Written exercise: Copy the lines below verbatim, beginning at the very first one and ending at the line that contains "tap(149, 44)", including that line. Omit the pictures from your copy.

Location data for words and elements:
☆ ☆ ☆ ☆

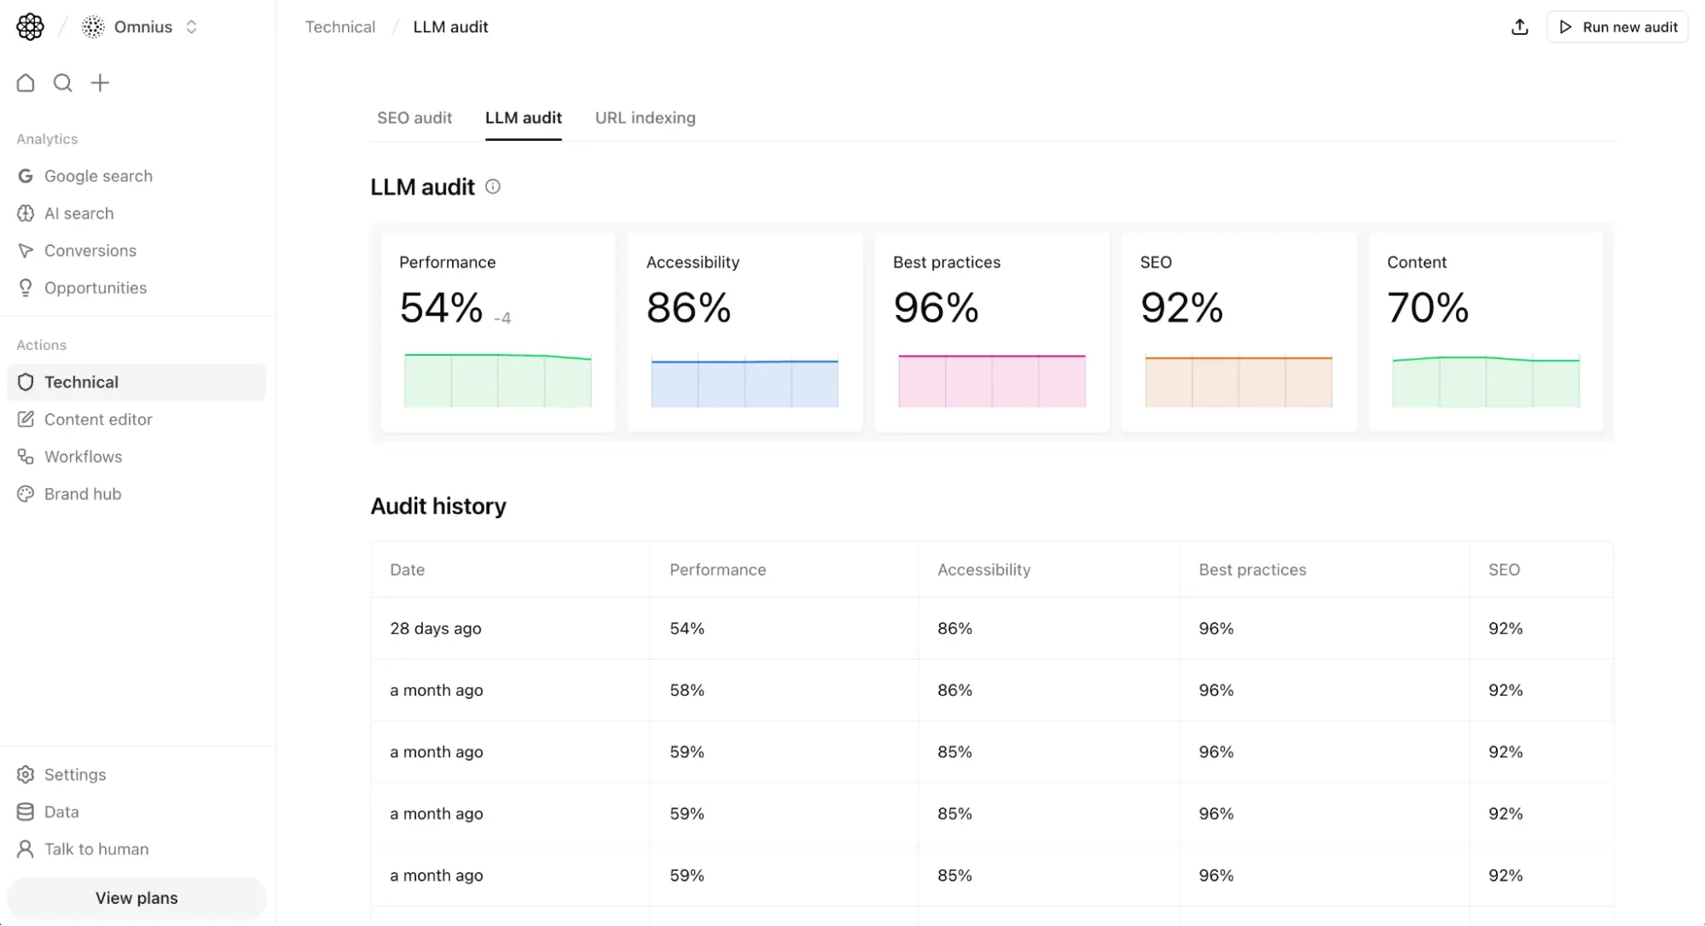Open Google search analytics
This screenshot has height=926, width=1705.
pyautogui.click(x=98, y=176)
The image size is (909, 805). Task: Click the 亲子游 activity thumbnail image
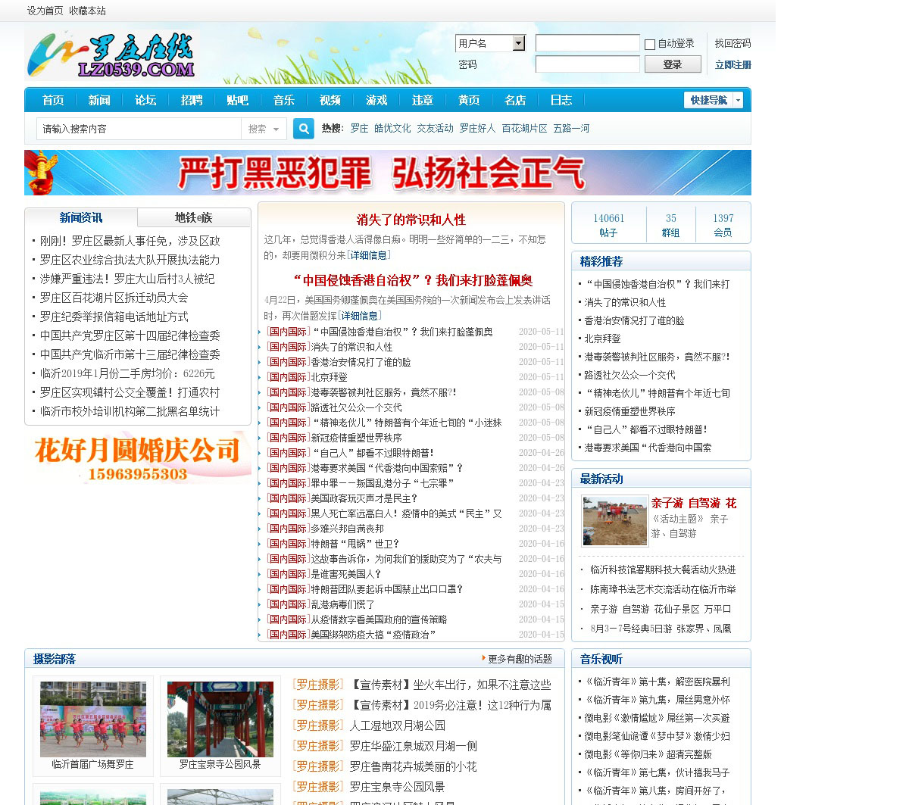[615, 521]
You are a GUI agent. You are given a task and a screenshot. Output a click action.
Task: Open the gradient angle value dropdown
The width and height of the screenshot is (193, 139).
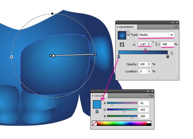tap(149, 44)
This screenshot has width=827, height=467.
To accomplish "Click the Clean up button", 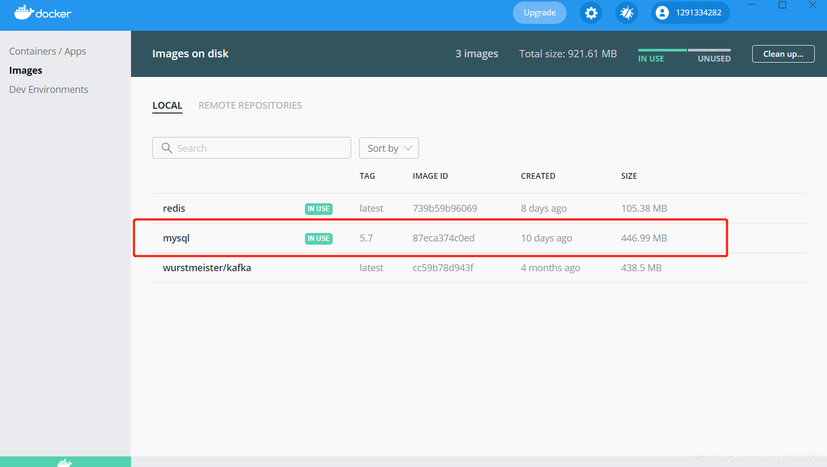I will click(783, 54).
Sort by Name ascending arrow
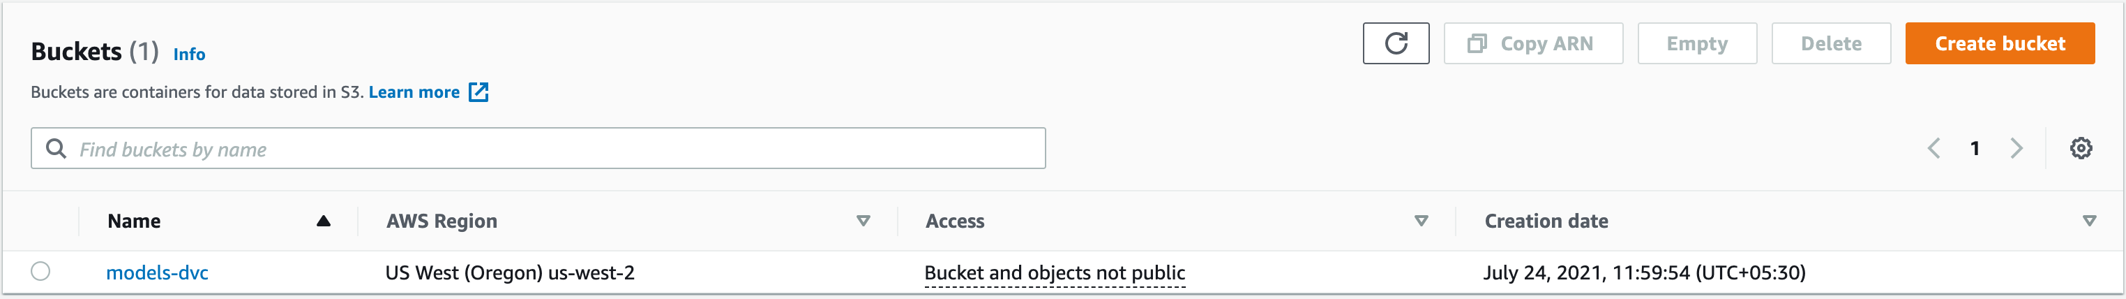 coord(324,221)
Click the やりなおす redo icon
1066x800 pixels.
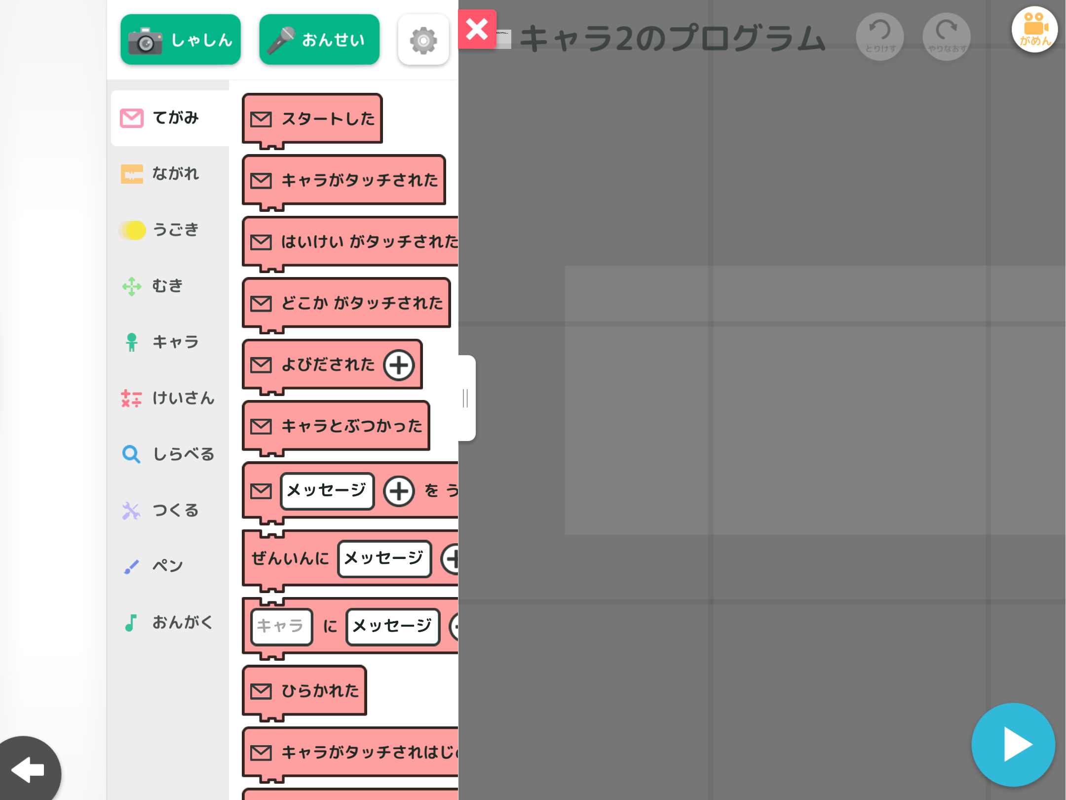(x=946, y=36)
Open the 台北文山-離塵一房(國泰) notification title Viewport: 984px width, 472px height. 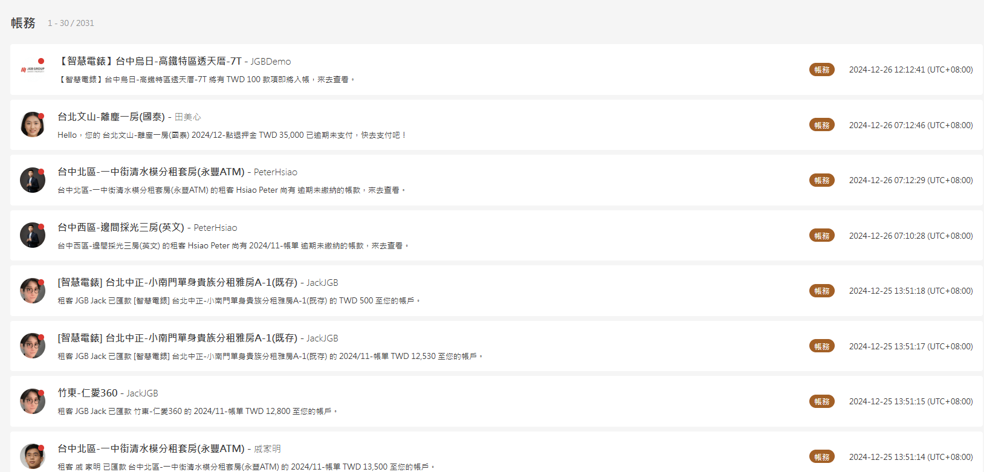tap(111, 117)
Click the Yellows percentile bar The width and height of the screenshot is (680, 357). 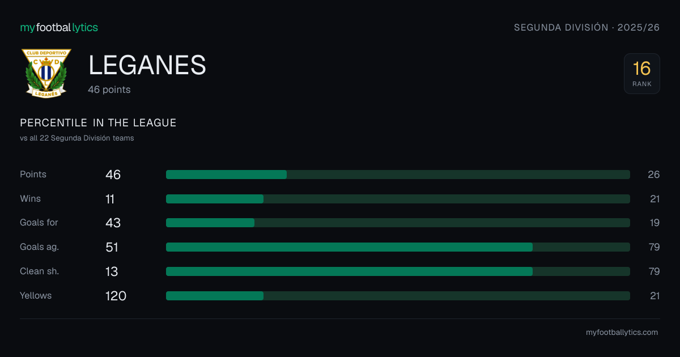pos(398,296)
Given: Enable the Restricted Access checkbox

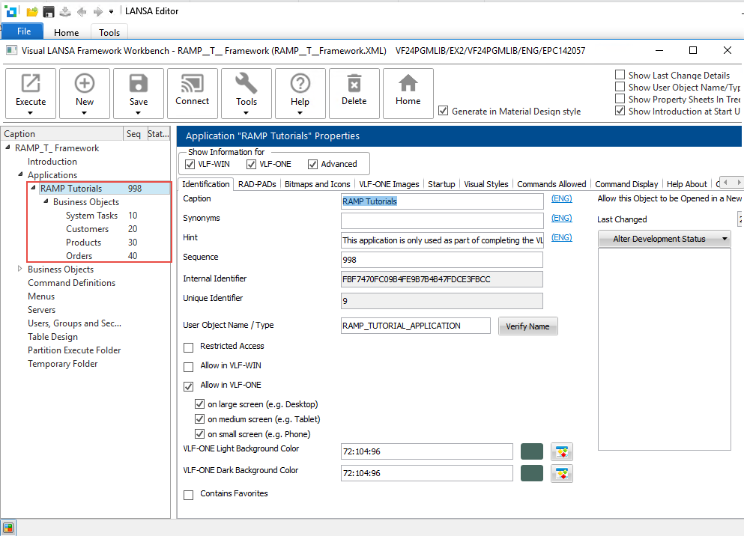Looking at the screenshot, I should (x=189, y=347).
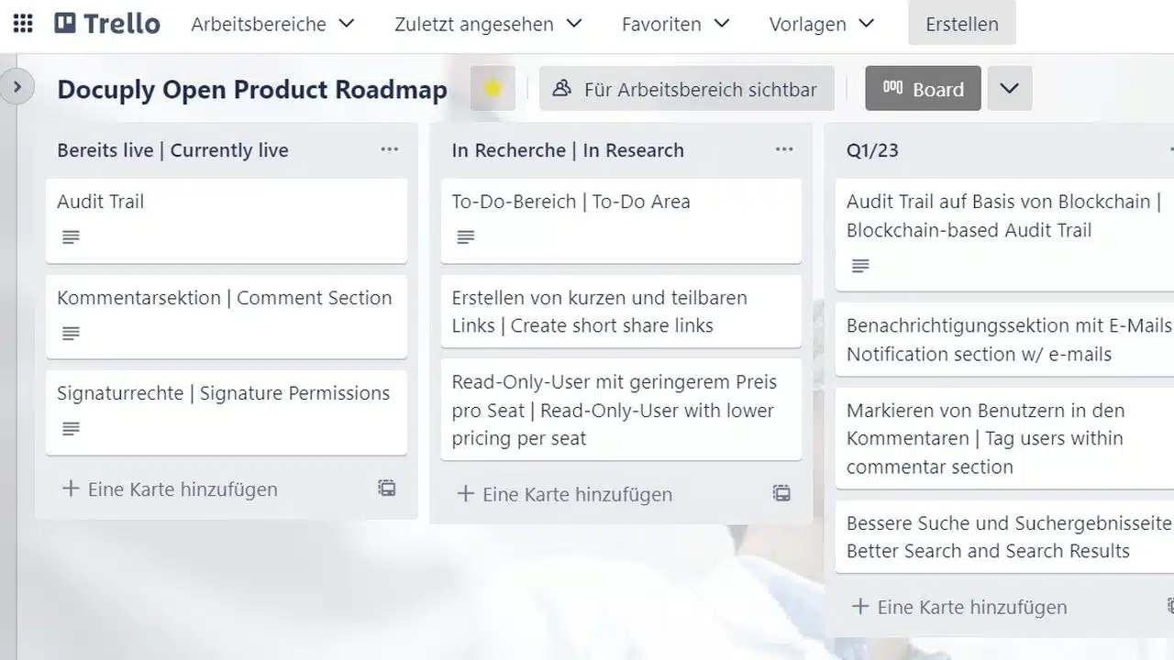Create card from template in Bereits live list
The height and width of the screenshot is (660, 1174).
[387, 489]
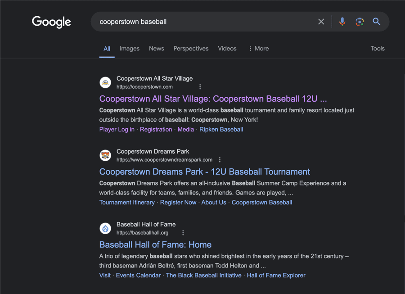The height and width of the screenshot is (294, 405).
Task: Click the Google logo
Action: (x=51, y=22)
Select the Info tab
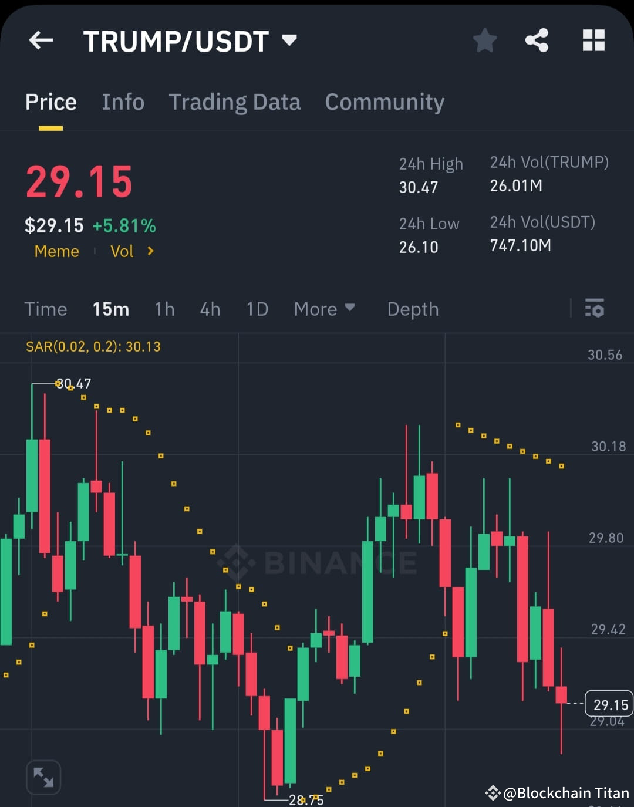This screenshot has width=634, height=807. click(x=123, y=102)
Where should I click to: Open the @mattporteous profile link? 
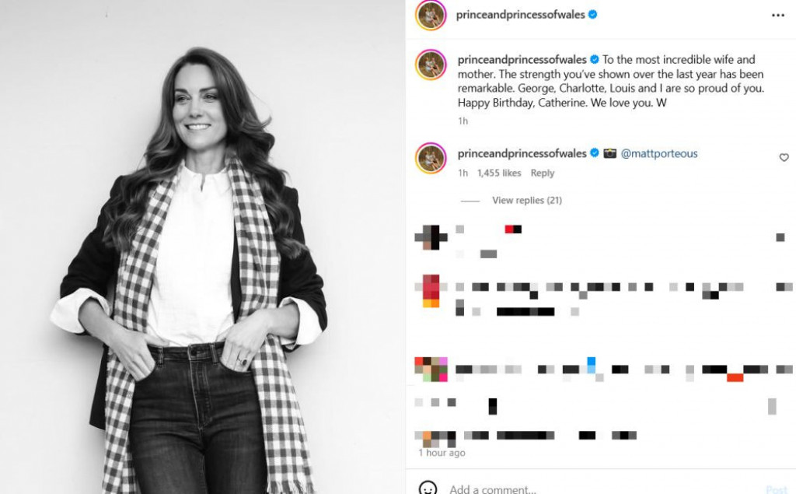point(659,153)
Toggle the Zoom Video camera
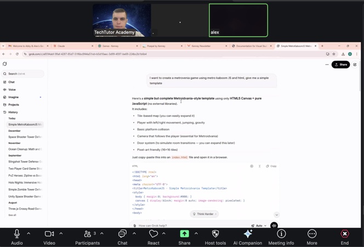The image size is (364, 247). (x=49, y=234)
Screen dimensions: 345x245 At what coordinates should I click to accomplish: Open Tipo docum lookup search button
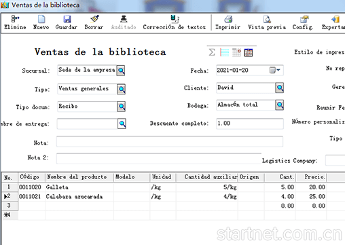(122, 107)
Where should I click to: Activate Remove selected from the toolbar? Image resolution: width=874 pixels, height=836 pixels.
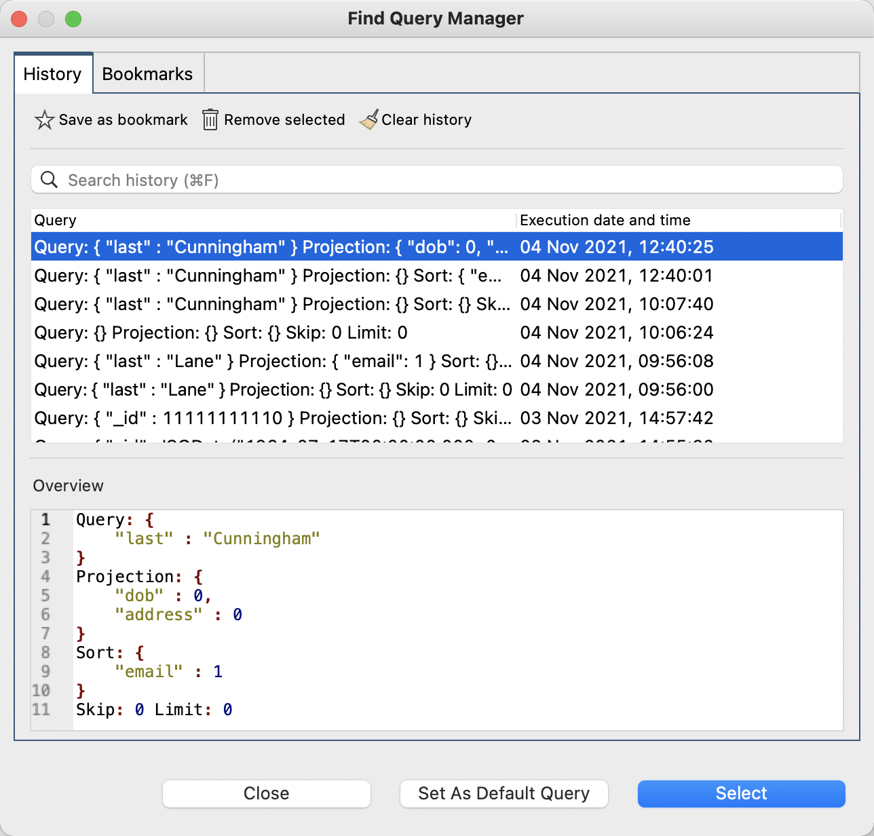[x=273, y=119]
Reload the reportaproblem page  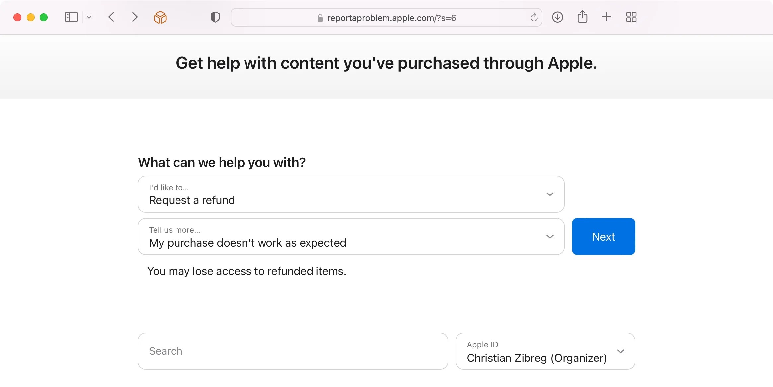pyautogui.click(x=533, y=17)
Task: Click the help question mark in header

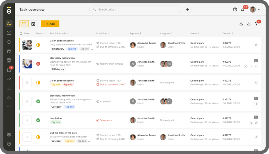Action: pyautogui.click(x=235, y=9)
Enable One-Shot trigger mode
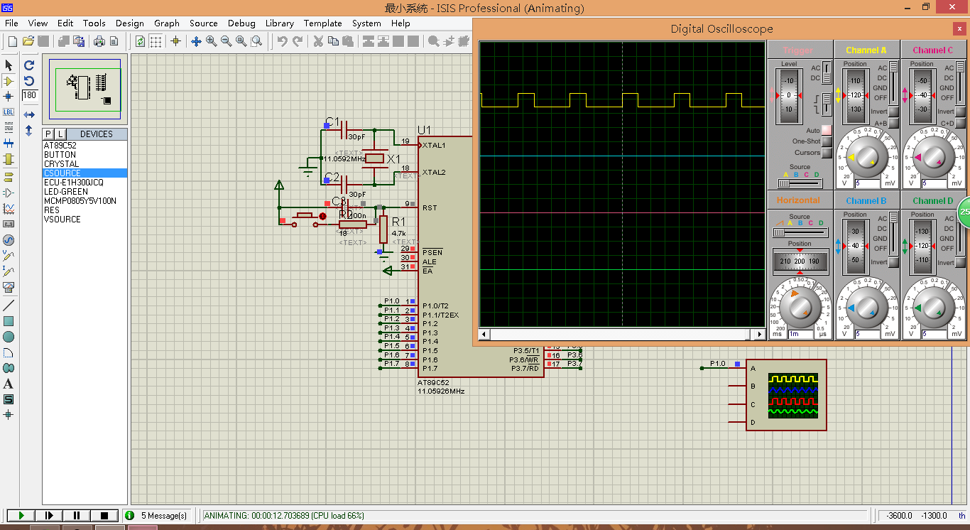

☆ ☆ ☆ ☆

Response to this task:
Open Google search analytics
This screenshot has height=926, width=1705.
pyautogui.click(x=98, y=176)
The image size is (909, 805). Task: Click the 亲子游 activity thumbnail image
[615, 521]
You are a GUI agent. You are given a task and a screenshot. Output a click action.
Task: Open the gradient angle value dropdown
The width and height of the screenshot is (193, 139).
tap(149, 44)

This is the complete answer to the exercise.